Lena Dunham has opened up about grief, infertility and what it means to "make a family" in a heartfelt post on Mother's Day.
Dunham shared a photo of herself the night before she underwent her hysterectomy in 2017 at the age of 31.The actress, director and producer battled severe endometriosis for a decade, writing in an essay for Vogue that the pain had become "unbearable".
"I was putting on a brave face/sassy tongue (and a teensy blue pony to boot.) Dunham wrote on Instagram on Sunday. "My uterus wasn't gone yet- in fact, it was torturing me every chance it got- but I was already grieving."
For Dunham the grief was all consuming.
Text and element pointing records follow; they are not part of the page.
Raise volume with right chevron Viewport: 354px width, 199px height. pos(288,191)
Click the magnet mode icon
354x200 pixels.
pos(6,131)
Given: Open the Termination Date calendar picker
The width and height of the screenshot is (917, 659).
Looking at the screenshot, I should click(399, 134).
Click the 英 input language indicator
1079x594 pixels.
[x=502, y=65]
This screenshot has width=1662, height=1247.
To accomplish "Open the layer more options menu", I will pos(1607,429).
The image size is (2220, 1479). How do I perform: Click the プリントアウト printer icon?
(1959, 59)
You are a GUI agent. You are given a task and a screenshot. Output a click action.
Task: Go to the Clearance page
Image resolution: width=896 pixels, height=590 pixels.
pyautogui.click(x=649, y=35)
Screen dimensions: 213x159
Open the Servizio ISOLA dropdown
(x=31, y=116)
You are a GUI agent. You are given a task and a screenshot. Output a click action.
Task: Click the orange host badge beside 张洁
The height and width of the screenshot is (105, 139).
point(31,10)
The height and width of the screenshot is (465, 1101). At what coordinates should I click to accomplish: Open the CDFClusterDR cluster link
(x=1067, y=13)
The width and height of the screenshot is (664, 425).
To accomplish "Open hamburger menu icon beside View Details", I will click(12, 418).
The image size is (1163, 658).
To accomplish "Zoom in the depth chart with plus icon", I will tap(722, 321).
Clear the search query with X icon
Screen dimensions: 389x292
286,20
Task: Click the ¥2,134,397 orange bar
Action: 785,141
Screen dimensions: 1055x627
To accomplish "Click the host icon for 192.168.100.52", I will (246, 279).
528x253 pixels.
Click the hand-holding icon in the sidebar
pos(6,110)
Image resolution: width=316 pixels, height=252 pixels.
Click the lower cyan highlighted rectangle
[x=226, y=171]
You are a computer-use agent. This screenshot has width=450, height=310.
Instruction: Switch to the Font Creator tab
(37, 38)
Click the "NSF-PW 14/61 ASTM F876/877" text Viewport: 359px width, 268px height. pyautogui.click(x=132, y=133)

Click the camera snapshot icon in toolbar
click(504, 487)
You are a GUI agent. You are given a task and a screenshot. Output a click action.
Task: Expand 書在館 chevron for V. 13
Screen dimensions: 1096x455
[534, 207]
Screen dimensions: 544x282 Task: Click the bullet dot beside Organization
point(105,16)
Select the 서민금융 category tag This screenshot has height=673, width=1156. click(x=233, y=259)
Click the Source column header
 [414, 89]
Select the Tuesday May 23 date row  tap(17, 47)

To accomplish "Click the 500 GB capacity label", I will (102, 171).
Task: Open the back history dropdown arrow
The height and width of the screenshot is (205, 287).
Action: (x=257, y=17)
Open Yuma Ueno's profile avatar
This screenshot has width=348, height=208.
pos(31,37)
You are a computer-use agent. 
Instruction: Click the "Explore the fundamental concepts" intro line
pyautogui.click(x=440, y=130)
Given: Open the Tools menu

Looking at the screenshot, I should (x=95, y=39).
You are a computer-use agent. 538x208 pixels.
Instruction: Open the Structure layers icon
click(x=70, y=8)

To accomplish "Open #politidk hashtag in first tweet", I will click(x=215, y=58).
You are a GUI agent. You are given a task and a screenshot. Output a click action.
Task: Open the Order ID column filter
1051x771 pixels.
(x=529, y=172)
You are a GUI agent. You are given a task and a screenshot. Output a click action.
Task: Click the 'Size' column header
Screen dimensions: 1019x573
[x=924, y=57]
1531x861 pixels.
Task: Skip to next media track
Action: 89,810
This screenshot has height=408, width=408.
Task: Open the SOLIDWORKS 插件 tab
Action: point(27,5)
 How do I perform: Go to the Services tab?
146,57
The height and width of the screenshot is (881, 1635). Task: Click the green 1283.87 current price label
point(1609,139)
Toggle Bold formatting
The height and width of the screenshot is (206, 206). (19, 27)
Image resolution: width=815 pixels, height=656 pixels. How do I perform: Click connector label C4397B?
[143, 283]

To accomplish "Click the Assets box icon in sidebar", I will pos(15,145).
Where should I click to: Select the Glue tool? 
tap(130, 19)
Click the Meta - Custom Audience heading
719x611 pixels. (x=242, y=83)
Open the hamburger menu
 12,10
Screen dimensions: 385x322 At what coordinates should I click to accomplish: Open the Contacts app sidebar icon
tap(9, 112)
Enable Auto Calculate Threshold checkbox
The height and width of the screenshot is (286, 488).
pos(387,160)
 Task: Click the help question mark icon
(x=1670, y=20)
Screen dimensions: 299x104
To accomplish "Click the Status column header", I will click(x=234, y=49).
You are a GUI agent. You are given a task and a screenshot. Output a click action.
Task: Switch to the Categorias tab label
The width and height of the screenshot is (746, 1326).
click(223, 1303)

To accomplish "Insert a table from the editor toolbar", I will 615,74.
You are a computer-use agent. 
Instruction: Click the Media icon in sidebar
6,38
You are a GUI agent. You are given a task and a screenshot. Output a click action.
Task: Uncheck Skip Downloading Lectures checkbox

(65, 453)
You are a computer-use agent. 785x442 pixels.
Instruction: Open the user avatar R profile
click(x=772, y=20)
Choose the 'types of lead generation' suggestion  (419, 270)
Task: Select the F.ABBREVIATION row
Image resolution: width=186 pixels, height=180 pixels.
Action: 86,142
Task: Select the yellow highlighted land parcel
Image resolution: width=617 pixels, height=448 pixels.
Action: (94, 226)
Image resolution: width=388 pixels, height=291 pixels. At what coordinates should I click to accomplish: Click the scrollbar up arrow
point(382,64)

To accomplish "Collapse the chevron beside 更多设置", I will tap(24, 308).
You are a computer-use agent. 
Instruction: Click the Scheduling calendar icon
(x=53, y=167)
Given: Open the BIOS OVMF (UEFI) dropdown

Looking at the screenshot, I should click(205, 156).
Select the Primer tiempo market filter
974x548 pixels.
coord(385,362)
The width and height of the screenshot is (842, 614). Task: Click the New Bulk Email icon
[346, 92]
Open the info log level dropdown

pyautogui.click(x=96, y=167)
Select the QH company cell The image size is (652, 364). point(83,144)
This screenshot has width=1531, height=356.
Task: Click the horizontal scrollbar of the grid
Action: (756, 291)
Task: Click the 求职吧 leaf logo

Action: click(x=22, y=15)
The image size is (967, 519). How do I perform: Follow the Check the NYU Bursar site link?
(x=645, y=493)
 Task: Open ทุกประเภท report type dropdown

And while it continues, she says it also transforms.
"When it comes to fertility grief, some make peace with a different future (or perhaps they never wanted those rascal children anyhow and societal pressure is at play in their response to losing their fertility), she writes. "For others, like myself, who always wanted to be mums, it can take time to realise how many ways there are to make a family- and one of these "non-traditional" methods is probably perfect for me."
The 33-year-old actress added that while Mother's Day is a beautiful and necessary celebration of what mothers give, it can also summon a "tidal wave of grief" for those who've lost their own mother figure, or their ability to be a mother.
"So for those who aren't necessarily welcoming Mother's Day, I see you, I love you and wherever you are today- resentful, lonely, nostalgic, resigned or maybe even joyful- you are already #wellenough."
In her Vogue essay, penned after her operation, Dunham shared what happened in the aftermath of her surgery. "I wake up surrounded by family and doctors eager to tell me I was right," she explains.
"My uterus is worse than anyone could have imagined. It's the Chinatown Chanel purse of nightmares, full of both subtle and glaring flaws. In addition to endometrial disease, an odd humplike protrusion, and a septum running down the middle, I have had retrograde bleeding, a.k.a. my period running in reverse, so that my stomach is full of blood."
ACTRESS: Girls star Lena Dunham. Photo: Jason LaVeris
Dunham also reflected on the choices she now has in front of her after so many years of feeling "choiceless."
"Soon I'll start exploring whether my ovaries, which remain someplace inside me in that vast cavern of organs and scar tissue, have eggs." she wrote. "Adoption is a thrilling truth I'll pursue with all my might. But I wanted that stomach. I wanted to know what nine months of complete togetherness could feel like. I was meant for the job, but I didn't pass the interview.
"And that's OK. It really is. I might not believe it now, but I will soon enough. And all that will be left is my story and my scars, which are already faded enough that they're hard to find."